Task instructions –
Go through the entries below and write each one out exactly.

Dataset records –
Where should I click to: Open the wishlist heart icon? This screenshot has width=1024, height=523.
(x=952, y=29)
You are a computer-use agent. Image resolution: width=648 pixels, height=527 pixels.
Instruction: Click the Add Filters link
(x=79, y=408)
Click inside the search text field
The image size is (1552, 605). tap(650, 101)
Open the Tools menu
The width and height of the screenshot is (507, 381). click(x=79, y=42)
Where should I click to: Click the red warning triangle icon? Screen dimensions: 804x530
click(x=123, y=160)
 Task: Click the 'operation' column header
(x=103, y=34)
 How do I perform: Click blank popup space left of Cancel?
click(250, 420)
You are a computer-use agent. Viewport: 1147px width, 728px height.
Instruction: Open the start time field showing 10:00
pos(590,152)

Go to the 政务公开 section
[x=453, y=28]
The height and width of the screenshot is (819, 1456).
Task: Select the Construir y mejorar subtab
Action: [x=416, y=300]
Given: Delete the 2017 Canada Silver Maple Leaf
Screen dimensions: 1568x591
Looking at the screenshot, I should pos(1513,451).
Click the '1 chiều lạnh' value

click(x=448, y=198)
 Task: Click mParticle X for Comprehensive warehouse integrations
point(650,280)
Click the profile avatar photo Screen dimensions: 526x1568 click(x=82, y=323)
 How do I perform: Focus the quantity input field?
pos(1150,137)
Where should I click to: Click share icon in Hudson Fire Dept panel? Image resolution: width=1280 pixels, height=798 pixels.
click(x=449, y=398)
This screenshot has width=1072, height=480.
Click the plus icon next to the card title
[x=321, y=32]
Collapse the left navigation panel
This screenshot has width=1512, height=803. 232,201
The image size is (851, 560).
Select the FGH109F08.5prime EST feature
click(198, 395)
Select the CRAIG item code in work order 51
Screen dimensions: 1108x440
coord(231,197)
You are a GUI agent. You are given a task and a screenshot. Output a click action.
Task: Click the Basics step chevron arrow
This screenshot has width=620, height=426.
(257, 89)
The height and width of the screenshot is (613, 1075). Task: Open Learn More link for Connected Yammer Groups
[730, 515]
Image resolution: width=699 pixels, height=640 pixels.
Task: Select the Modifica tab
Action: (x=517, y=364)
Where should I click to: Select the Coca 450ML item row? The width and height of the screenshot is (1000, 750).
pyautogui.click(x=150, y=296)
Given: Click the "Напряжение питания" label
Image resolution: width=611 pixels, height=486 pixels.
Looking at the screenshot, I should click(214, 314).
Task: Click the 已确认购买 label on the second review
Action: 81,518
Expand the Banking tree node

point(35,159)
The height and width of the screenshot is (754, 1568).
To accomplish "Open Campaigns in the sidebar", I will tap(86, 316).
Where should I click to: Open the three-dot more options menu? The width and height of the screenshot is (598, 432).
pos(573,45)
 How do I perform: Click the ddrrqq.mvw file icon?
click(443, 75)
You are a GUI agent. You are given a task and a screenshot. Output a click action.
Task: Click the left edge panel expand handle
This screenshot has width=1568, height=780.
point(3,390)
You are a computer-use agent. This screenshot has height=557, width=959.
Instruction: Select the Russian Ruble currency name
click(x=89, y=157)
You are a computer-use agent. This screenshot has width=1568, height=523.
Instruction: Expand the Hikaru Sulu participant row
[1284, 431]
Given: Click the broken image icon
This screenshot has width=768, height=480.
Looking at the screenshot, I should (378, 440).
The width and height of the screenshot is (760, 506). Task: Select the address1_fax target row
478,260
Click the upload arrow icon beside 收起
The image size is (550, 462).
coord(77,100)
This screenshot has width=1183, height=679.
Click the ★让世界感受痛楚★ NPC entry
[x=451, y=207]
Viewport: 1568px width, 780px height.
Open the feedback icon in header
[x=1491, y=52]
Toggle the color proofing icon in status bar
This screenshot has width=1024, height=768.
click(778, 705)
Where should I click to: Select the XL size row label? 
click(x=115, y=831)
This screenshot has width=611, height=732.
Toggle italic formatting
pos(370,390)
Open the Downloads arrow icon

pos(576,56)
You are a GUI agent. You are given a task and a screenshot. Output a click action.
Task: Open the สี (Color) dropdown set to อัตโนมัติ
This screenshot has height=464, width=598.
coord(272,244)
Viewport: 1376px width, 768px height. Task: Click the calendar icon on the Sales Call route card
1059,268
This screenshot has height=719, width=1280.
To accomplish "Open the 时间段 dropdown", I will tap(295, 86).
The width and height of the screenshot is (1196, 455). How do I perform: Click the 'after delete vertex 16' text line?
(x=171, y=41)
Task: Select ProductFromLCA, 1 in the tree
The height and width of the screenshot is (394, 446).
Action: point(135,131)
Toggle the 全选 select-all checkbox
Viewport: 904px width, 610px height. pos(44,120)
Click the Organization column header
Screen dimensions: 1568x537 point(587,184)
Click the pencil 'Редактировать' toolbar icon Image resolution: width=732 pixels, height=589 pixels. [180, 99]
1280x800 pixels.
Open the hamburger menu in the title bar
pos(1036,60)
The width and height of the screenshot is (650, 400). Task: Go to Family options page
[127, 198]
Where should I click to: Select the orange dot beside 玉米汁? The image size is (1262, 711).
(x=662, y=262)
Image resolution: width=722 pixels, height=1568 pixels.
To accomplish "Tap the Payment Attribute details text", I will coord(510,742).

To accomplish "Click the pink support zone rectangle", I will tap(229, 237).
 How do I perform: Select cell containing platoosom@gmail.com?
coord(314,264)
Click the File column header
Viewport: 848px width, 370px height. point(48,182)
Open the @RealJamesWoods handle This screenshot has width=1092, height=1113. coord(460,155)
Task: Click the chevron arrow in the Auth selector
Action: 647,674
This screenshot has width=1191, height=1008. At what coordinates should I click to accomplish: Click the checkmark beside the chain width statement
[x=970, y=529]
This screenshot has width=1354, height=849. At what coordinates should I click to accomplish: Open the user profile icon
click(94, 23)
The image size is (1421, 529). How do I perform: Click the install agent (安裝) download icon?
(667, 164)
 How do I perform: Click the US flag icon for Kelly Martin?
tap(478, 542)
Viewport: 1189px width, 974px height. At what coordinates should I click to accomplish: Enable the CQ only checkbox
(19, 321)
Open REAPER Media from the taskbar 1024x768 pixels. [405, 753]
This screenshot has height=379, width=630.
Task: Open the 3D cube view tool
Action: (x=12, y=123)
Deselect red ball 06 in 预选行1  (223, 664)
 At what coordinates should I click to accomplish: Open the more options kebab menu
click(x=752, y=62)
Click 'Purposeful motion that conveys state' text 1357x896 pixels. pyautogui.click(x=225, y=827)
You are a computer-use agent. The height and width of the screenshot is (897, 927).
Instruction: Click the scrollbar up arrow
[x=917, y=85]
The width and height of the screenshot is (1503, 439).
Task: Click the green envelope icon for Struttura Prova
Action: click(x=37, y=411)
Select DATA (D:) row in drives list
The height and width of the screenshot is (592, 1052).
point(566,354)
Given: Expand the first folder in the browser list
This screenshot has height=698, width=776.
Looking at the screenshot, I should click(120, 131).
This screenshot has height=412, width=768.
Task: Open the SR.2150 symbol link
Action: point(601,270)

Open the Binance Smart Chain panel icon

Solution to this problem –
Where should I click to: Open the wishlist heart icon? This screenshot has width=1024, height=523.
(x=952, y=29)
You are a computer-use agent. Image resolution: width=648 pixels, height=527 pixels.
Instruction: Click the Add Filters link
(x=79, y=408)
Click inside the search text field
The image size is (1552, 605). tap(650, 101)
Open the Tools menu
The width and height of the screenshot is (507, 381). click(x=79, y=42)
Where should I click to: Click the red warning triangle icon? Screen dimensions: 804x530
click(x=123, y=160)
 Task: Click the 'operation' column header
(x=103, y=34)
 How do I perform: Click blank popup space left of Cancel?
click(250, 420)
You are a computer-use agent. Viewport: 1147px width, 728px height.
Instruction: Open the start time field showing 10:00
pos(590,152)

Go to the 政务公开 section
[x=453, y=28]
The height and width of the screenshot is (819, 1456).
Task: Select the Construir y mejorar subtab
Action: [x=416, y=300]
Given: Delete the 2017 Canada Silver Maple Leaf
Screen dimensions: 1568x591
Looking at the screenshot, I should pos(1513,451).
Click the '1 chiều lạnh' value

click(x=448, y=198)
 Task: Click mParticle X for Comprehensive warehouse integrations
point(650,280)
Click the profile avatar photo Screen dimensions: 526x1568 click(x=82, y=323)
 How do I perform: Focus the quantity input field?
pos(1150,137)
Where should I click to: Click share icon in Hudson Fire Dept panel? Image resolution: width=1280 pixels, height=798 pixels.
click(x=449, y=398)
This screenshot has width=1072, height=480.
Click the plus icon next to the card title
[x=321, y=32]
Collapse the left navigation panel
This screenshot has width=1512, height=803. 232,201
The image size is (851, 560).
Select the FGH109F08.5prime EST feature
click(198, 395)
Select the CRAIG item code in work order 51
Screen dimensions: 1108x440
coord(231,197)
You are a GUI agent. You are given a task and a screenshot. Output a click action.
Task: Click the Basics step chevron arrow
This screenshot has width=620, height=426.
(257, 89)
The height and width of the screenshot is (613, 1075). Task: Open Learn More link for Connected Yammer Groups
[730, 515]
Image resolution: width=699 pixels, height=640 pixels.
Task: Select the Modifica tab
Action: (x=517, y=364)
Where should I click to: Select the Coca 450ML item row? The width and height of the screenshot is (1000, 750).
pyautogui.click(x=150, y=296)
Given: Click the "Напряжение питания" label
Image resolution: width=611 pixels, height=486 pixels.
Looking at the screenshot, I should click(214, 314).
Task: Click the 已确认购买 label on the second review
Action: 81,518
Expand the Banking tree node

point(35,159)
The height and width of the screenshot is (754, 1568).
To accomplish "Open Campaigns in the sidebar", I will tap(86, 316).
Where should I click to: Open the three-dot more options menu? The width and height of the screenshot is (598, 432).
pos(573,45)
 How do I perform: Click the ddrrqq.mvw file icon?
click(443, 75)
You are a GUI agent. You are given a task and a screenshot. Output a click action.
Task: Click the left edge panel expand handle
This screenshot has width=1568, height=780.
point(3,390)
You are a computer-use agent. This screenshot has height=557, width=959.
Instruction: Select the Russian Ruble currency name
click(x=89, y=157)
You are a computer-use agent. This screenshot has width=1568, height=523.
Instruction: Expand the Hikaru Sulu participant row
[1284, 431]
Given: Click the broken image icon
This screenshot has width=768, height=480.
Looking at the screenshot, I should (378, 440).
The width and height of the screenshot is (760, 506). Task: Select the address1_fax target row
478,260
Click the upload arrow icon beside 收起
The image size is (550, 462).
coord(77,100)
This screenshot has width=1183, height=679.
Click the ★让世界感受痛楚★ NPC entry
[x=451, y=207]
Viewport: 1568px width, 780px height.
Open the feedback icon in header
[x=1491, y=52]
Toggle the color proofing icon in status bar
This screenshot has width=1024, height=768.
click(778, 705)
Where should I click to: Select the XL size row label? 
click(x=115, y=831)
This screenshot has width=611, height=732.
Toggle italic formatting
pos(370,390)
Open the Downloads arrow icon

pos(576,56)
You are a GUI agent. You are given a task and a screenshot. Output a click action.
Task: Open the สี (Color) dropdown set to อัตโนมัติ
This screenshot has height=464, width=598.
coord(272,244)
Viewport: 1376px width, 768px height. Task: Click the calendar icon on the Sales Call route card
1059,268
This screenshot has height=719, width=1280.
To accomplish "Open the 时间段 dropdown", I will tap(295, 86).
The width and height of the screenshot is (1196, 455). How do I perform: Click the 'after delete vertex 16' text line?
(x=171, y=41)
Task: Select ProductFromLCA, 1 in the tree
The height and width of the screenshot is (394, 446).
Action: point(135,131)
Toggle the 全选 select-all checkbox
Viewport: 904px width, 610px height. pos(44,120)
Click the Organization column header
Screen dimensions: 1568x537 point(587,184)
Click the pencil 'Редактировать' toolbar icon Image resolution: width=732 pixels, height=589 pixels. [180, 99]
1280x800 pixels.
Open the hamburger menu in the title bar
pos(1036,60)
The width and height of the screenshot is (650, 400). Task: Go to Family options page
[127, 198]
Where should I click to: Select the orange dot beside 玉米汁? The image size is (1262, 711).
(x=662, y=262)
Image resolution: width=722 pixels, height=1568 pixels.
To accomplish "Tap the Payment Attribute details text", I will coord(510,742).

To accomplish "Click the pink support zone rectangle", I will tap(229, 237).
 How do I perform: Select cell containing platoosom@gmail.com?
coord(314,264)
Click the File column header
Viewport: 848px width, 370px height. point(48,182)
Open the @RealJamesWoods handle This screenshot has width=1092, height=1113. coord(460,155)
Task: Click the chevron arrow in the Auth selector
Action: 647,674
This screenshot has width=1191, height=1008. At what coordinates should I click to accomplish: Click the checkmark beside the chain width statement
[x=970, y=529]
This screenshot has width=1354, height=849. At what coordinates should I click to accomplish: Open the user profile icon
click(94, 23)
The image size is (1421, 529). How do I perform: Click the install agent (安裝) download icon?
(667, 164)
 How do I perform: Click the US flag icon for Kelly Martin?
tap(478, 542)
Viewport: 1189px width, 974px height. At what coordinates should I click to accomplish: Enable the CQ only checkbox
(19, 321)
Open REAPER Media from the taskbar 1024x768 pixels. [405, 753]
This screenshot has height=379, width=630.
Task: Open the 3D cube view tool
Action: (x=12, y=123)
Deselect red ball 06 in 预选行1  (223, 664)
 At what coordinates should I click to accomplish: Open the more options kebab menu
click(x=752, y=62)
Click 'Purposeful motion that conveys state' text 1357x896 pixels. pyautogui.click(x=225, y=827)
You are a computer-use agent. The height and width of the screenshot is (897, 927).
Instruction: Click the scrollbar up arrow
[x=917, y=85]
The width and height of the screenshot is (1503, 439).
Task: Click the green envelope icon for Struttura Prova
Action: click(x=37, y=411)
Select DATA (D:) row in drives list
The height and width of the screenshot is (592, 1052).
point(566,354)
Given: Expand the first folder in the browser list
This screenshot has height=698, width=776.
Looking at the screenshot, I should click(120, 131).
This screenshot has height=412, width=768.
Task: Open the SR.2150 symbol link
Action: point(601,270)

Open the Binance Smart Chain panel icon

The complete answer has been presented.